- Task brief
Return only the lines below starting at the line containing "Instruction: Click the 控制台 console button" and ending at the line containing "Given: Click the かな入力 row label", both included, exactly as they are and with no pictures.

- Exercise input
<<<<
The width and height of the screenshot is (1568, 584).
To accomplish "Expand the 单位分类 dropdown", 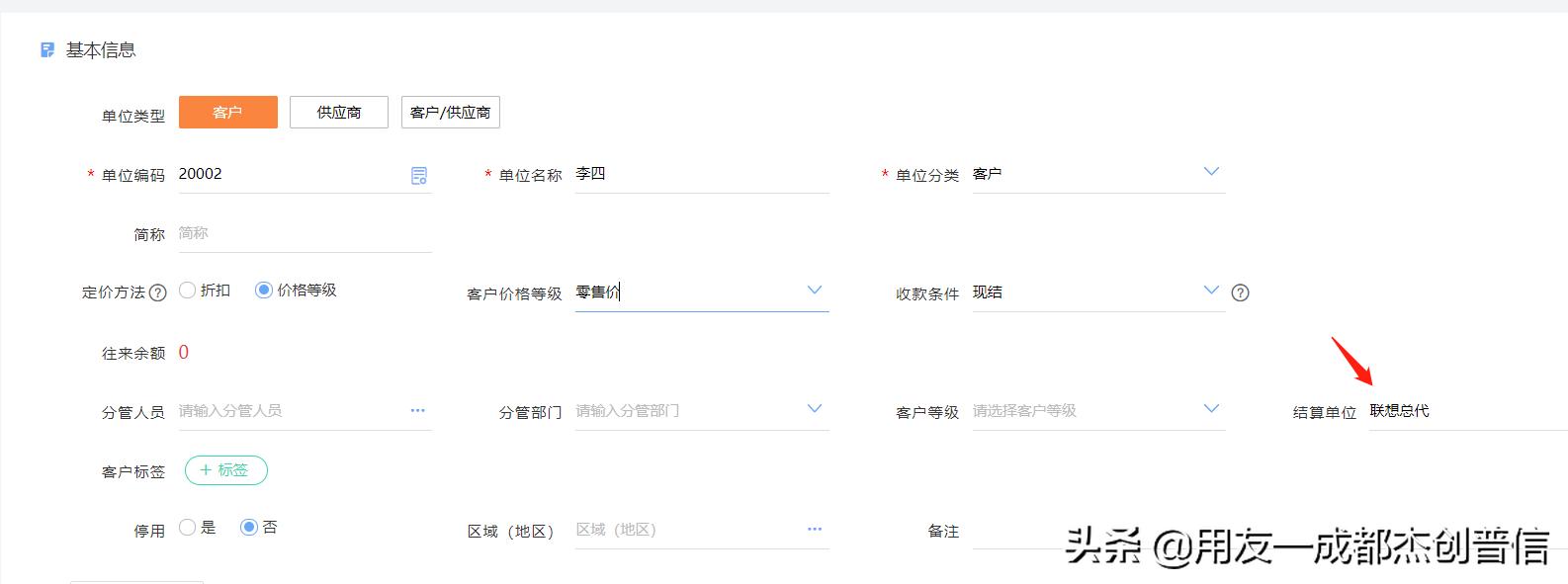I will [x=1211, y=172].
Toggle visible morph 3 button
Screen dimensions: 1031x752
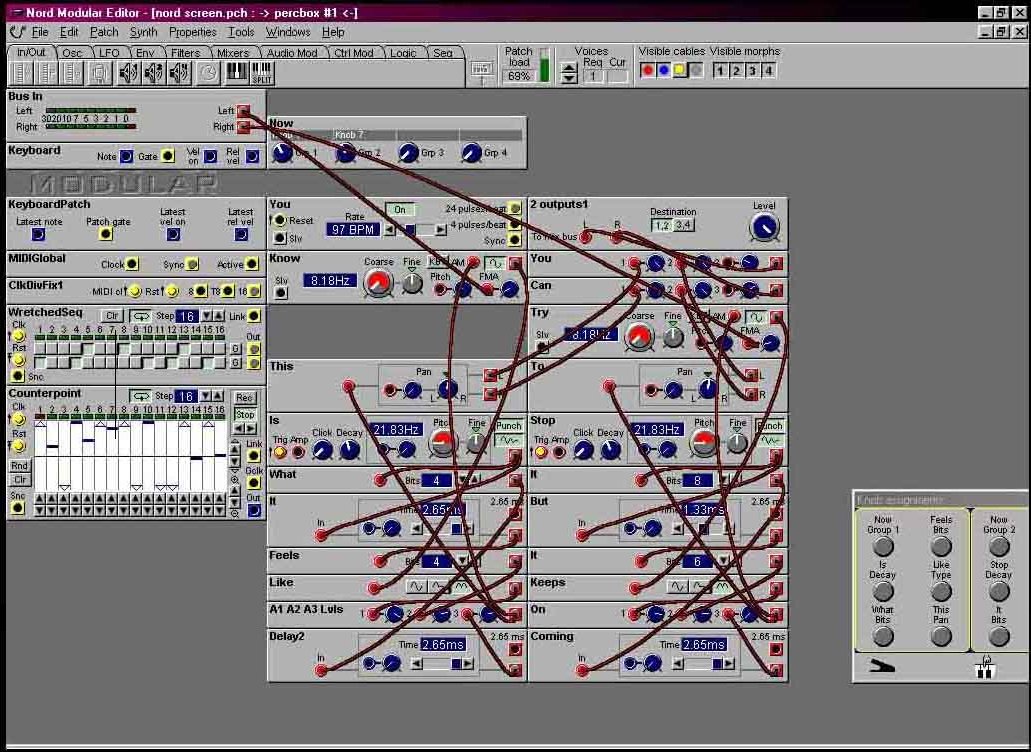coord(752,70)
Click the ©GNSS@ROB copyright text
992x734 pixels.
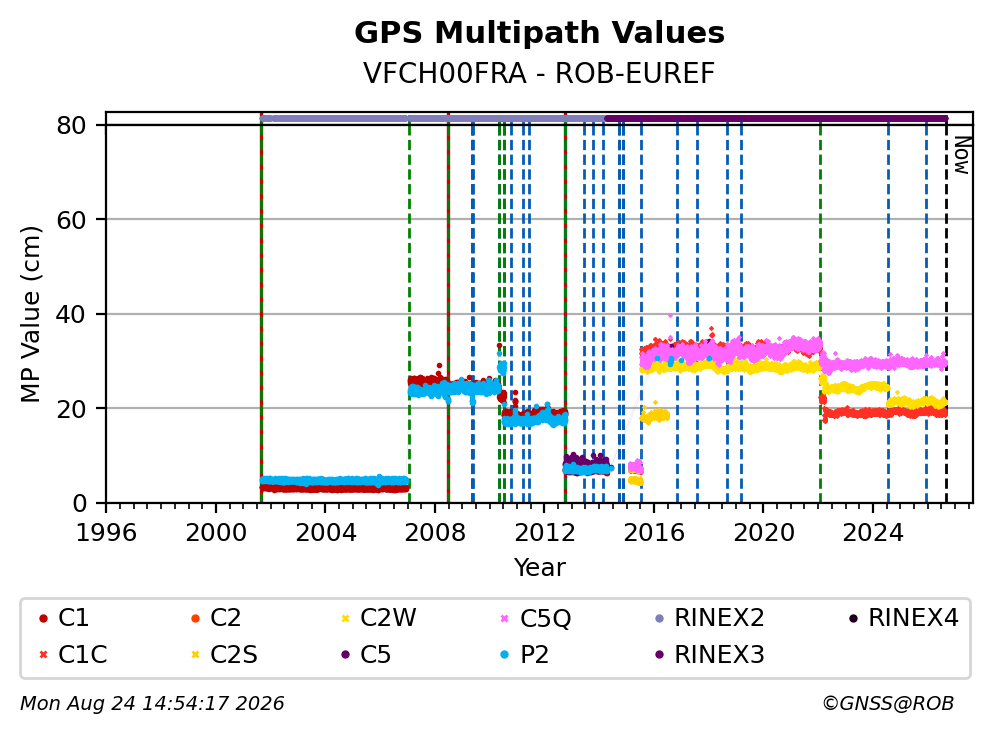point(888,704)
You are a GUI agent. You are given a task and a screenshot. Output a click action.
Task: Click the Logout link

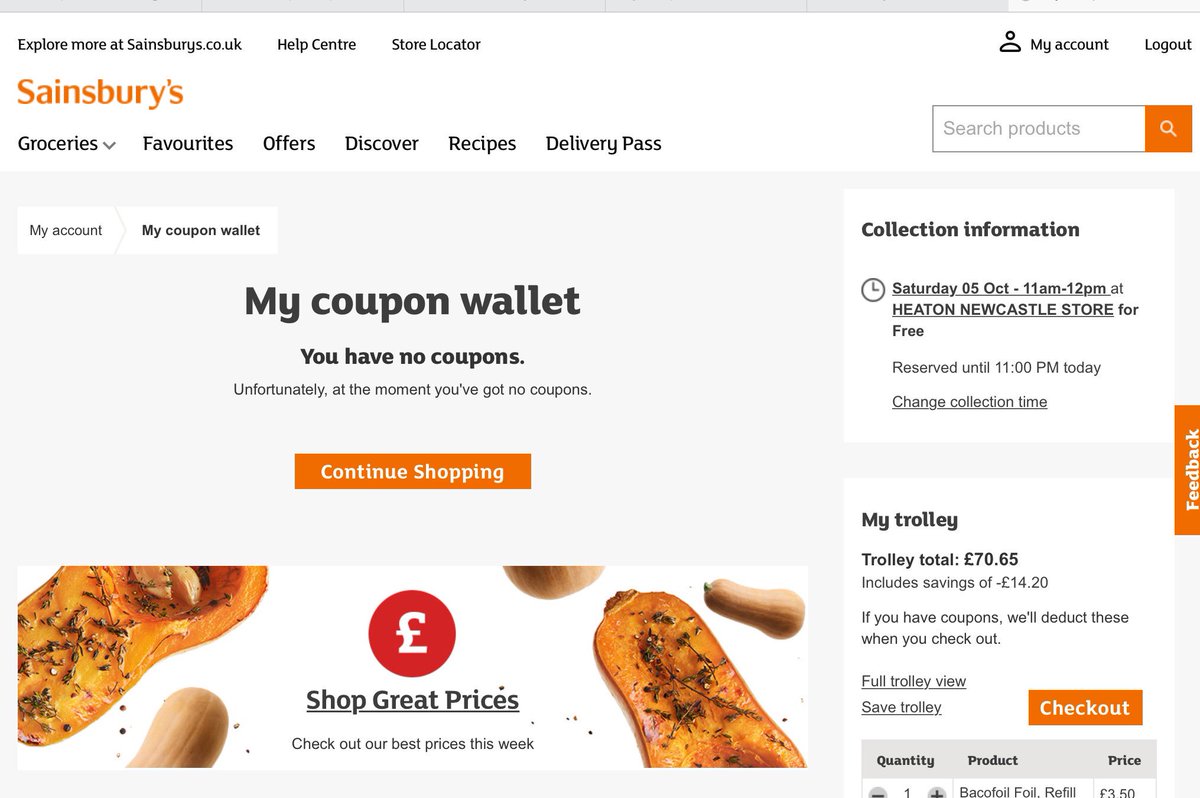tap(1168, 44)
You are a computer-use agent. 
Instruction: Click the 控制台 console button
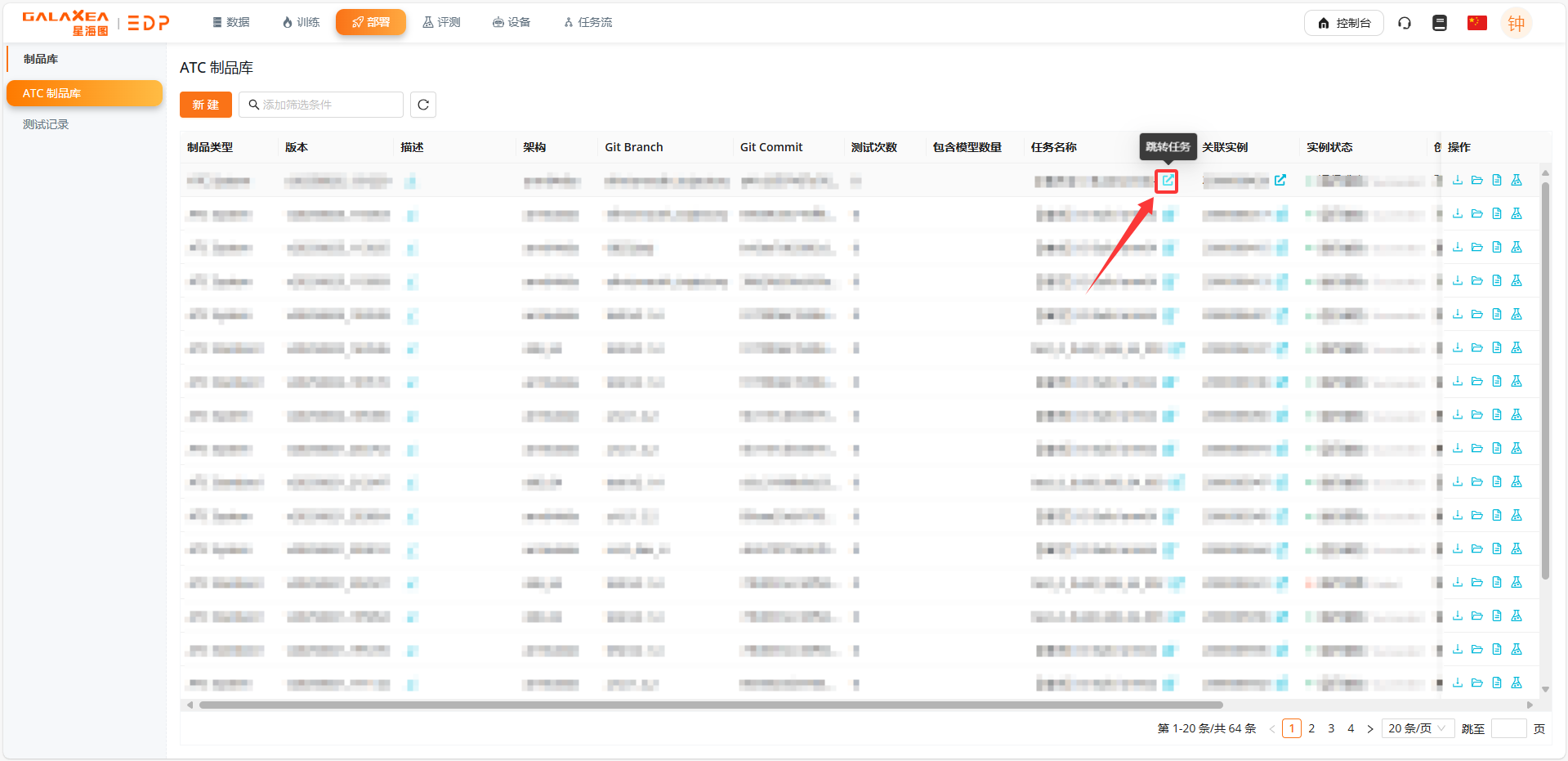tap(1343, 23)
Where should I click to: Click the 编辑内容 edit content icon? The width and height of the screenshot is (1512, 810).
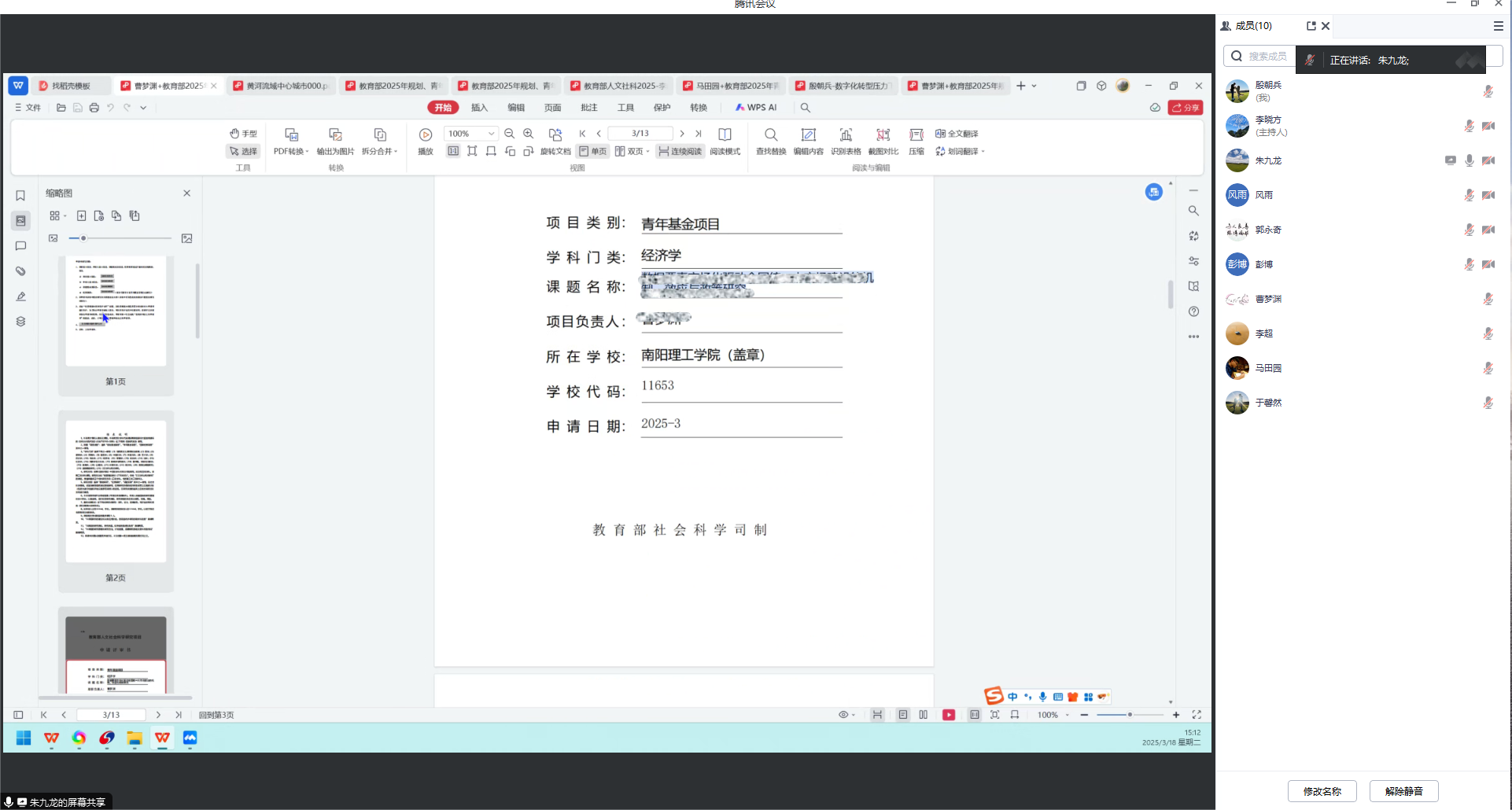point(808,135)
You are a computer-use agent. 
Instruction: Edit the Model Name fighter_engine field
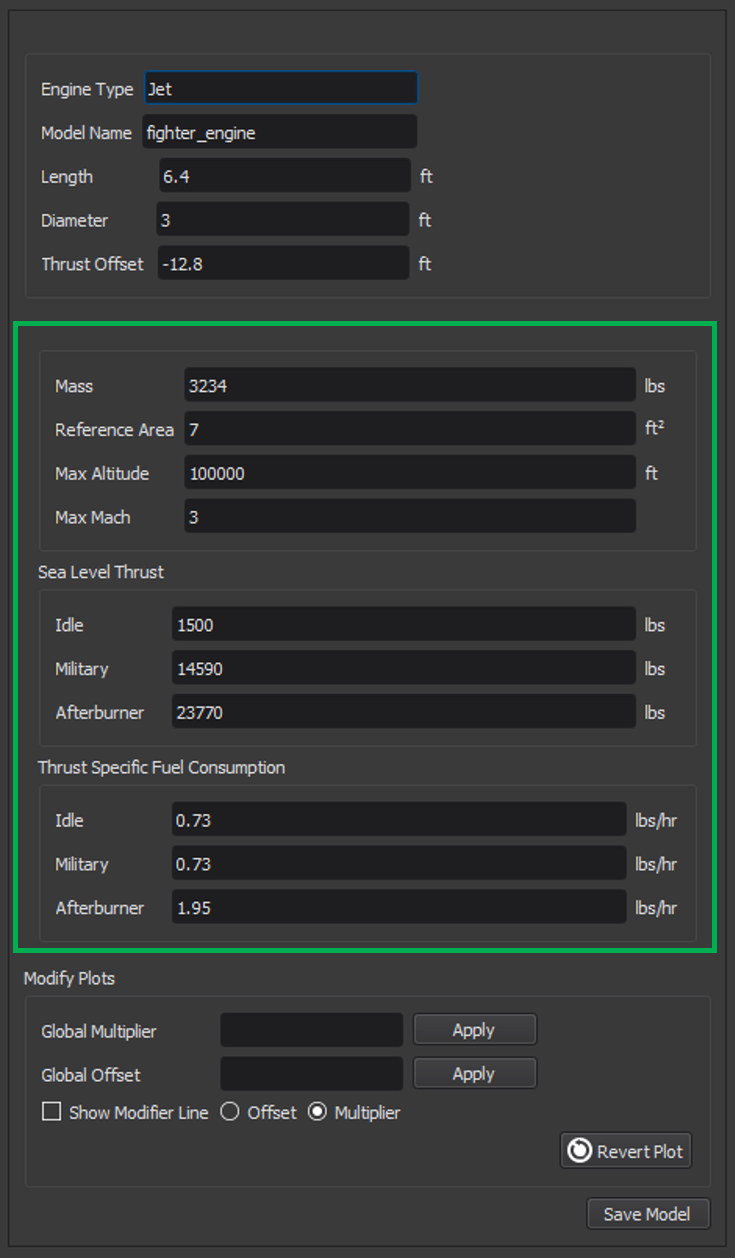point(280,132)
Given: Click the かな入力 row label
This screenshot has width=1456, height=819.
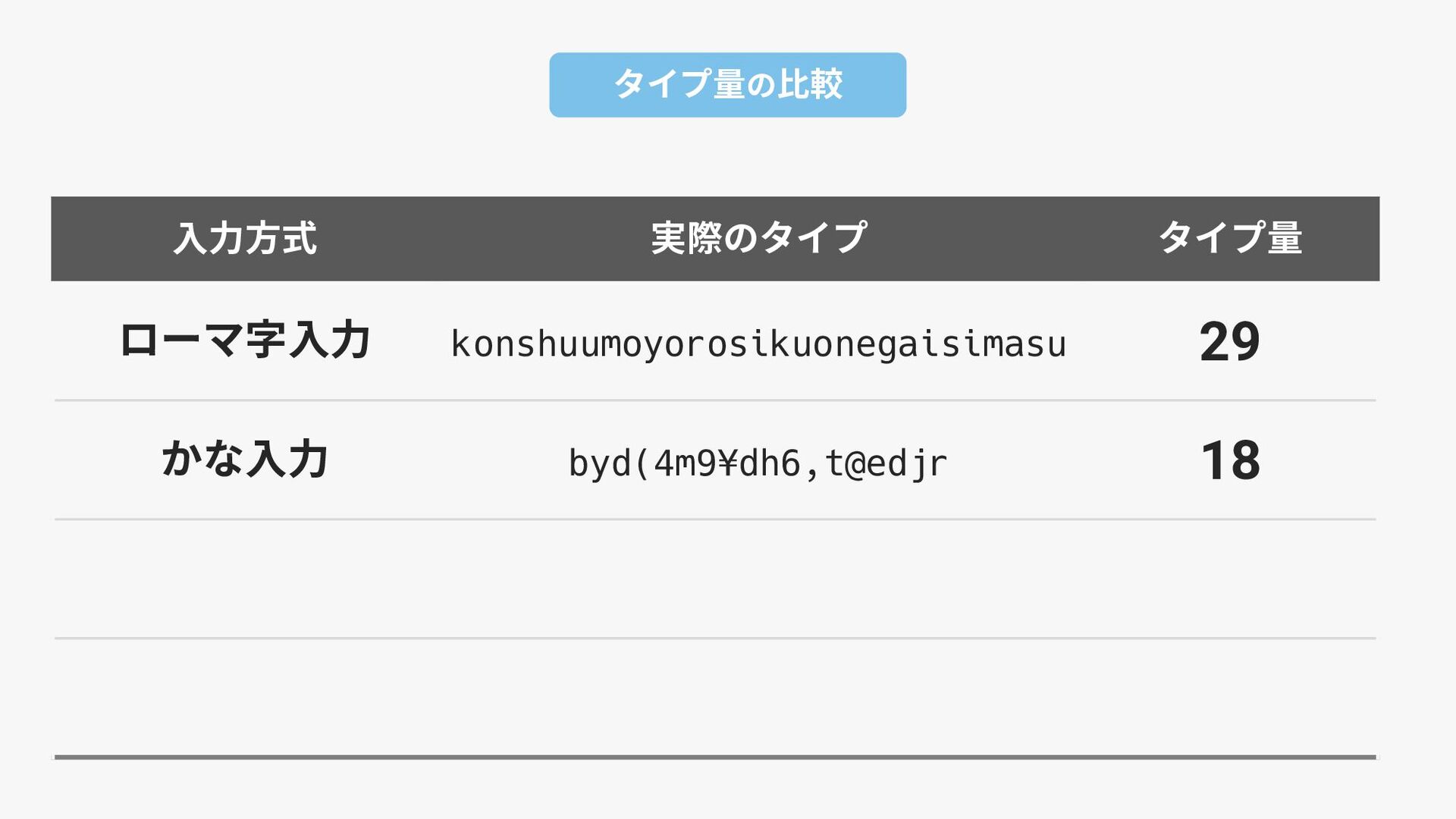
>>>>
- Answer
Instruction: Click the 控制台 console button
tap(1343, 23)
Where should I click to: Click the 编辑内容 edit content icon? The width and height of the screenshot is (1512, 810).
point(808,135)
You are a computer-use agent. 
Instruction: Edit the Model Name fighter_engine field
point(280,132)
Given: Click the かな入力 row label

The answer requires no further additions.